■ **Requirement**:
Once you reach the line containing "Given: Click the Filtrer" in the entries below, write out that line and each one after it down to the line containing "Task: Click the Copy icon in the toolbar", exactly and with nothing added.

■ **Dataset entries**:
──────

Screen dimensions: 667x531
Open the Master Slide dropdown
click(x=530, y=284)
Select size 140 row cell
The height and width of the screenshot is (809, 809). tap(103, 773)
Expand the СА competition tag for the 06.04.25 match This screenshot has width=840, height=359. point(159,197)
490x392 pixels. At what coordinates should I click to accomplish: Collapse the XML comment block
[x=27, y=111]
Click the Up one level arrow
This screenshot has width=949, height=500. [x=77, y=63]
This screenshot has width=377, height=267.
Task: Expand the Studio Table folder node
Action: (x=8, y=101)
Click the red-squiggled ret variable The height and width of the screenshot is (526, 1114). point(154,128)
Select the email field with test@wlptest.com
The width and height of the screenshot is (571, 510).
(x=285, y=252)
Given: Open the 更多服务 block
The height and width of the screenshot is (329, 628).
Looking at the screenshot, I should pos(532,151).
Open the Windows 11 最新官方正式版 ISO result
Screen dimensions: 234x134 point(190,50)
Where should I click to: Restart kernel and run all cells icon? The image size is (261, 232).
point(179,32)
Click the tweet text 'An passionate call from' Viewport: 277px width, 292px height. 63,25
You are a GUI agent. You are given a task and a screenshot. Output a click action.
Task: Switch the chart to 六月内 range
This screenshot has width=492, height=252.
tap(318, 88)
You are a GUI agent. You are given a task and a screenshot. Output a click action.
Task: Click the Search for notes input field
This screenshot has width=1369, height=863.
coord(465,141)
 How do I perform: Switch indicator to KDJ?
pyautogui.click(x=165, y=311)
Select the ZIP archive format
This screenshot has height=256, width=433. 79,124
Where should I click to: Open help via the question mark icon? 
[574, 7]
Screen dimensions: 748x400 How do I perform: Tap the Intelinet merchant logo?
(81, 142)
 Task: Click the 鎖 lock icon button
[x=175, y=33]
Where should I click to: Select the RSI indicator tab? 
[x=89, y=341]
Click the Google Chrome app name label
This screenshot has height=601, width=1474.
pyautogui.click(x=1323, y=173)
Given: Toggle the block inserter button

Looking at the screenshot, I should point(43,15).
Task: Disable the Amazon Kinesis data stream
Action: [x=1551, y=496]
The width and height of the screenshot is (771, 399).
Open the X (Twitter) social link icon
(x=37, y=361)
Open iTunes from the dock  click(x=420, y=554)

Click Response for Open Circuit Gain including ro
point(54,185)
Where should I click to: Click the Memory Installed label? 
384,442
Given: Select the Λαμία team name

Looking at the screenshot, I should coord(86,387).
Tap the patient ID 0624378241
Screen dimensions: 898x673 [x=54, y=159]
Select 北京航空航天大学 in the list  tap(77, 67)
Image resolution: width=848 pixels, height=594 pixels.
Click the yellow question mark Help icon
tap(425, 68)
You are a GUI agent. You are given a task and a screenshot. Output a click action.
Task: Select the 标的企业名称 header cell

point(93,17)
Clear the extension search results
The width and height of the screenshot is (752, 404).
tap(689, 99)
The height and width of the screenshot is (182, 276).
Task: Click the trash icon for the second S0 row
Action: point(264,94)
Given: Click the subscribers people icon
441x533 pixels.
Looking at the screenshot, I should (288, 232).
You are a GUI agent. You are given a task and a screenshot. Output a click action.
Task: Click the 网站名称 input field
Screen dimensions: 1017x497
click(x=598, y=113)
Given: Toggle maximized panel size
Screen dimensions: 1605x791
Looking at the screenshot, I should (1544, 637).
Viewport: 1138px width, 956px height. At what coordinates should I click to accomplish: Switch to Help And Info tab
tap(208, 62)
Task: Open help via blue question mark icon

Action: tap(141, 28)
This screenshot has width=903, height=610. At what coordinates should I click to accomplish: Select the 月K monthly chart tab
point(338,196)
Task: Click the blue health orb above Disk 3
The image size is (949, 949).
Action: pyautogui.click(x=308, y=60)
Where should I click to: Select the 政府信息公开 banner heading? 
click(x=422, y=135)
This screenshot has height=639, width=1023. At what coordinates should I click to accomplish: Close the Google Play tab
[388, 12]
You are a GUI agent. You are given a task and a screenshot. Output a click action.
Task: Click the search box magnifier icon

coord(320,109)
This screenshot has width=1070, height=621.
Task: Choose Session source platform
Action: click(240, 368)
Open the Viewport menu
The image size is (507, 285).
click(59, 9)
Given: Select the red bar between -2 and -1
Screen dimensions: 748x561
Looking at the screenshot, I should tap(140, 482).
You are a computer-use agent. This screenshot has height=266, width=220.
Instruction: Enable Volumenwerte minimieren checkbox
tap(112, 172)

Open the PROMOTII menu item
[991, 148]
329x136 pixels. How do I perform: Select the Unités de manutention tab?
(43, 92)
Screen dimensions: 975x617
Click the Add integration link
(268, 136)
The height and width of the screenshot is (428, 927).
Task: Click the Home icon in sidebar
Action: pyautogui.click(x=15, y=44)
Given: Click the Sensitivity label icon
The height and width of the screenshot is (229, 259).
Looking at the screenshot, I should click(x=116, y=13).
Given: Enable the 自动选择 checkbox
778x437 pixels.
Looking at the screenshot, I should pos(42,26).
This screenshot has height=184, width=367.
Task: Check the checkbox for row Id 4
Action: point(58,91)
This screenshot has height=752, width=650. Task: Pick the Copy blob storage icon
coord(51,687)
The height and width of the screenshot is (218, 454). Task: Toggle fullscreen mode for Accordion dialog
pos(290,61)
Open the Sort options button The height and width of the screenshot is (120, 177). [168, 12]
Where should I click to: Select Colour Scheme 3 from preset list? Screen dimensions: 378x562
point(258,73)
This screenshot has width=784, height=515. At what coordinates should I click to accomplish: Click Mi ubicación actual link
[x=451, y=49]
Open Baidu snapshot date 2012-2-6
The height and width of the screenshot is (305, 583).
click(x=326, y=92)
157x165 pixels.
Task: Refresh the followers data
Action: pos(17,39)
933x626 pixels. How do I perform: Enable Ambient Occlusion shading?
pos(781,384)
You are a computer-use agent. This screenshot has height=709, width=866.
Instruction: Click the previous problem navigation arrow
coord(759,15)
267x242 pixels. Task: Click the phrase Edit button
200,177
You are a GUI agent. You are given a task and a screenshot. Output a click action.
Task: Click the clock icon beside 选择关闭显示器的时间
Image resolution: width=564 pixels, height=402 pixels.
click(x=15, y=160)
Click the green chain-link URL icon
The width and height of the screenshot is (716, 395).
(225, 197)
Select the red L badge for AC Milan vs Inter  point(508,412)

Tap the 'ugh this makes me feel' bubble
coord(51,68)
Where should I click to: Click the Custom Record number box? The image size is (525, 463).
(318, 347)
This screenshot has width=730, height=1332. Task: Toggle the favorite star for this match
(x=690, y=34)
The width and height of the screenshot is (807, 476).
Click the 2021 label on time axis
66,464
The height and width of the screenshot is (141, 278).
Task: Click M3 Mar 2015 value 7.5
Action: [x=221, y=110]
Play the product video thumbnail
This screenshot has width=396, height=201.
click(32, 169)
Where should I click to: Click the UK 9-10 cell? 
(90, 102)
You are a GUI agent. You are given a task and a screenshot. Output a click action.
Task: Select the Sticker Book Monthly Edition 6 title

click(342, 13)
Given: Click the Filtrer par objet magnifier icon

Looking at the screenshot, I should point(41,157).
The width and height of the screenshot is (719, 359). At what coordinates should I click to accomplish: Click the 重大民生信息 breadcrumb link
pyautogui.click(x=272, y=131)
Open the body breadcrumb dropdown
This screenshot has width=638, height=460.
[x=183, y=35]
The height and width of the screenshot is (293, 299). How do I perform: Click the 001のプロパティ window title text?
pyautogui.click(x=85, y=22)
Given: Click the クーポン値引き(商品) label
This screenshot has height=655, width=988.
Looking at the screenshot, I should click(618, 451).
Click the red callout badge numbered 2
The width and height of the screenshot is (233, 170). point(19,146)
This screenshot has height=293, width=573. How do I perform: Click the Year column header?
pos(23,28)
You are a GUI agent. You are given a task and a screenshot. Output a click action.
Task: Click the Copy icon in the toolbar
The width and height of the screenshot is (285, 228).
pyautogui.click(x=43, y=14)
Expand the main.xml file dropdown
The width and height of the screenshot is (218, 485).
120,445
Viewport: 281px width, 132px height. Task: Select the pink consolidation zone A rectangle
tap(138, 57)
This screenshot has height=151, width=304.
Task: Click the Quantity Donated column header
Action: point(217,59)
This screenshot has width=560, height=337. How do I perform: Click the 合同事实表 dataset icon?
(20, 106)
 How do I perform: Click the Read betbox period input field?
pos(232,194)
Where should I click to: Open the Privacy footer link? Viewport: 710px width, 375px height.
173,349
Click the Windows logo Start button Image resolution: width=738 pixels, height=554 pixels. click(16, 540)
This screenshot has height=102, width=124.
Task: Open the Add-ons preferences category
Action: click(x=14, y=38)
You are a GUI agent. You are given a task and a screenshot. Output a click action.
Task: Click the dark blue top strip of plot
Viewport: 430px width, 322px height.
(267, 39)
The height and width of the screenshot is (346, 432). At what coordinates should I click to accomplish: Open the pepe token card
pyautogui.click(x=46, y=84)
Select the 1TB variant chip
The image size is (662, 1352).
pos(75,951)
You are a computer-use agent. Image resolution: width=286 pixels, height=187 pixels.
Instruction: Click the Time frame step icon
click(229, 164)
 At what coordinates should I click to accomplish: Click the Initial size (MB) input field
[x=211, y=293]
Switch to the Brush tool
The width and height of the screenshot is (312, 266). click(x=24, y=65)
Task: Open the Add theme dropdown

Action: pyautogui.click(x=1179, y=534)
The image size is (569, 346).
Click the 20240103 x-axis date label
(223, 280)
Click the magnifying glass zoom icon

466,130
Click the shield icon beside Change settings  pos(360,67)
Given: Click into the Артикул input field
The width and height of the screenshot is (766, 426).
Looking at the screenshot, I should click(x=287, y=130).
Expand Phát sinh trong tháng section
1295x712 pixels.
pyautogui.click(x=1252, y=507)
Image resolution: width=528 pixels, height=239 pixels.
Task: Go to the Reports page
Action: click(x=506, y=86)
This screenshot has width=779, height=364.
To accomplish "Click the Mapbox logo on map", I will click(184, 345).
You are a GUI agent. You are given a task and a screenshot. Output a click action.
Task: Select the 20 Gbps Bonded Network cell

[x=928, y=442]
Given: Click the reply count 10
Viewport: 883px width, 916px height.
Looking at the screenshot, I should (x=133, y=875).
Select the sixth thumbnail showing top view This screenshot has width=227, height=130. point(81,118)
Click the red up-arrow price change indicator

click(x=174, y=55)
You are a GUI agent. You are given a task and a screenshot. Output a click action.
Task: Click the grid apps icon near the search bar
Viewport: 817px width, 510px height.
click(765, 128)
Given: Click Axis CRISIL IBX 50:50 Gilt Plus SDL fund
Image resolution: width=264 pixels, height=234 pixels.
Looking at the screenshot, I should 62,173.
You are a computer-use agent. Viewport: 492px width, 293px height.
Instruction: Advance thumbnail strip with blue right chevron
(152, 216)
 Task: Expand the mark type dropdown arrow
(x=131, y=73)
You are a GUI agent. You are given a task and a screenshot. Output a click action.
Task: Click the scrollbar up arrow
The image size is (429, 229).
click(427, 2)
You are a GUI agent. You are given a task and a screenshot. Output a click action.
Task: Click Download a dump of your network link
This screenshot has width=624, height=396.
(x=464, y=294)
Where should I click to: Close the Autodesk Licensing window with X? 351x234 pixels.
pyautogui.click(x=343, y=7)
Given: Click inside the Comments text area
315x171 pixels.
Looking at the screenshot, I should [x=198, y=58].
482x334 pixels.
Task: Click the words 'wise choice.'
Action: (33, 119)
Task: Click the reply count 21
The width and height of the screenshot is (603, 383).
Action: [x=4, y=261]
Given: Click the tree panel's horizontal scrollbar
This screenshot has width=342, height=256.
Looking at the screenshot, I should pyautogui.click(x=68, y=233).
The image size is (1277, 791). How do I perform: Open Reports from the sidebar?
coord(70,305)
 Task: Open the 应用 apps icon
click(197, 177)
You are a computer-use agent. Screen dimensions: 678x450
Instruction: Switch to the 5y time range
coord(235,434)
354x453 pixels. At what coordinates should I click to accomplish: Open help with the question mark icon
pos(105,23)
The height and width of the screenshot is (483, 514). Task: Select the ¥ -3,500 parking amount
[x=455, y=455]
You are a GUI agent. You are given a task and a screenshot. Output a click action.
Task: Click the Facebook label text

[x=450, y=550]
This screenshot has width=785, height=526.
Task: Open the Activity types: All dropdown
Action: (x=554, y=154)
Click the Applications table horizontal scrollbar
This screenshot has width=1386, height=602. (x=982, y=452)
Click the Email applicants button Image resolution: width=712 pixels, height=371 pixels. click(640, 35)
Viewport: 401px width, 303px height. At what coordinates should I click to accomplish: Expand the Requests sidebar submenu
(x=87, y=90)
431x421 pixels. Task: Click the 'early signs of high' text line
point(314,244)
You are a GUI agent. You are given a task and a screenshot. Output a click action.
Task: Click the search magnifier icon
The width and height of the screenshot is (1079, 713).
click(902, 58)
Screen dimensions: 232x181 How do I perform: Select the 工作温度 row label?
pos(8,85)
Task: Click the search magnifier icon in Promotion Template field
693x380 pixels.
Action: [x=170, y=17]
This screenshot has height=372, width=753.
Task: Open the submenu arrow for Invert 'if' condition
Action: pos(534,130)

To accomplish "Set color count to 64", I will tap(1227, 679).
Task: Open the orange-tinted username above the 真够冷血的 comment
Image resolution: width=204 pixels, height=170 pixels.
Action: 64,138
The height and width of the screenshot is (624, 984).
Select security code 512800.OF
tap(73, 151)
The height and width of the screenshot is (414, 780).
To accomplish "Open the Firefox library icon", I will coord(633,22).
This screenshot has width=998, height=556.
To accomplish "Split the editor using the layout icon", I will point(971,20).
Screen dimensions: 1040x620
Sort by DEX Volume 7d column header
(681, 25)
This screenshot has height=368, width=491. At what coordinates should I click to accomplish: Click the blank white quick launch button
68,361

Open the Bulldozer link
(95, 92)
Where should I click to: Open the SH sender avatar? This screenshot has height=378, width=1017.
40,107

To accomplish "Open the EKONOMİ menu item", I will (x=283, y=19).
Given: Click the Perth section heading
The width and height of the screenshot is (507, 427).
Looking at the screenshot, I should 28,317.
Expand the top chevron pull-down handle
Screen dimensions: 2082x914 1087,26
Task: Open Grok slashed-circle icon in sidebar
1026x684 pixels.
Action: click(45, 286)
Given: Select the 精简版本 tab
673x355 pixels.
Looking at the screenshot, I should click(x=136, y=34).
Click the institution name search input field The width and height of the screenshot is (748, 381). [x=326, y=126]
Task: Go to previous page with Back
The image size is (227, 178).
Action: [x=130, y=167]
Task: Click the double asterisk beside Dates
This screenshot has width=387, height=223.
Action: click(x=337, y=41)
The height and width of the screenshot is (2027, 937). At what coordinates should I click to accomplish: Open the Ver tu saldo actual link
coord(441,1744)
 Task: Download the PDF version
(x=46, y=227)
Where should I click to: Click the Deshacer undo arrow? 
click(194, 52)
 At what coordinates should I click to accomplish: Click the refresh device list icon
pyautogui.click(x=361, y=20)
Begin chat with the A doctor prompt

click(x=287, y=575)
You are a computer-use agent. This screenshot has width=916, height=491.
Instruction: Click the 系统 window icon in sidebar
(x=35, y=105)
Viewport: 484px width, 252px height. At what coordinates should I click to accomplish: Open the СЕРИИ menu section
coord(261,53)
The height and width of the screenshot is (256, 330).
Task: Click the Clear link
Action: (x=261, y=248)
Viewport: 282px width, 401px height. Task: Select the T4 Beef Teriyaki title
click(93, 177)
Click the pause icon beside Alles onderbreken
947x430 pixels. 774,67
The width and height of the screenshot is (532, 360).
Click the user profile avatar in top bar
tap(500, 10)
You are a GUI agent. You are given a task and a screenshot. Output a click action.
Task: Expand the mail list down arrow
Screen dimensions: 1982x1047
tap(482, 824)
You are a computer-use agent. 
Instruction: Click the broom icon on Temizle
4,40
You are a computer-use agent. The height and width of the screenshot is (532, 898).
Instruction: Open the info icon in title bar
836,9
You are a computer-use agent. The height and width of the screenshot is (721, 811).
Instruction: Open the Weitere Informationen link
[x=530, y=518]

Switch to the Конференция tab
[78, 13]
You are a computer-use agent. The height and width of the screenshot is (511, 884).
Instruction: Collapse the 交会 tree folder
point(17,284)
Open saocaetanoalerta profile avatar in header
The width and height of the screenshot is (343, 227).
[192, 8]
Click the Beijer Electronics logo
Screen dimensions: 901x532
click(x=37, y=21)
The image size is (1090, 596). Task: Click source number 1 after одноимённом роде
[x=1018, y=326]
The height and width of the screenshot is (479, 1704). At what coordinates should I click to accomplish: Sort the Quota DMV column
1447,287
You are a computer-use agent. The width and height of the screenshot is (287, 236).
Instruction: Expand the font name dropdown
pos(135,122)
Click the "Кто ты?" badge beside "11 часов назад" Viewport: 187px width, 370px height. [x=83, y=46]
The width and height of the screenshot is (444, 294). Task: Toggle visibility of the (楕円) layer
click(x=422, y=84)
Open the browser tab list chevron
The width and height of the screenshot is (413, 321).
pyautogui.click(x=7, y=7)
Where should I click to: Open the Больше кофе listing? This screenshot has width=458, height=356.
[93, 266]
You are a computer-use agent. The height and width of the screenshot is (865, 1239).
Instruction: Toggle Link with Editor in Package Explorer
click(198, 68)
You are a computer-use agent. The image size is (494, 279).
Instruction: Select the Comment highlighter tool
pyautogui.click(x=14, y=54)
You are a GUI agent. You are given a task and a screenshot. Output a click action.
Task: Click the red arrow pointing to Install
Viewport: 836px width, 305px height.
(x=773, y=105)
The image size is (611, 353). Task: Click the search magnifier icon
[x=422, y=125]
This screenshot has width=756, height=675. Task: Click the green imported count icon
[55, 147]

──────

■ **Output for this task**:
Given: Click the Filtrer par objet magnifier icon

Looking at the screenshot, I should point(41,157).
The width and height of the screenshot is (719, 359). At what coordinates should I click to accomplish: Click the 重大民生信息 breadcrumb link
pyautogui.click(x=272, y=131)
Open the body breadcrumb dropdown
This screenshot has width=638, height=460.
[x=183, y=35]
The height and width of the screenshot is (293, 299). How do I perform: Click the 001のプロパティ window title text?
pyautogui.click(x=85, y=22)
Given: Click the クーポン値引き(商品) label
This screenshot has height=655, width=988.
Looking at the screenshot, I should click(618, 451).
Click the red callout badge numbered 2
The width and height of the screenshot is (233, 170). point(19,146)
This screenshot has height=293, width=573. How do I perform: Click the Year column header?
pos(23,28)
You are a GUI agent. You are given a task and a screenshot. Output a click action.
Task: Click the Copy icon in the toolbar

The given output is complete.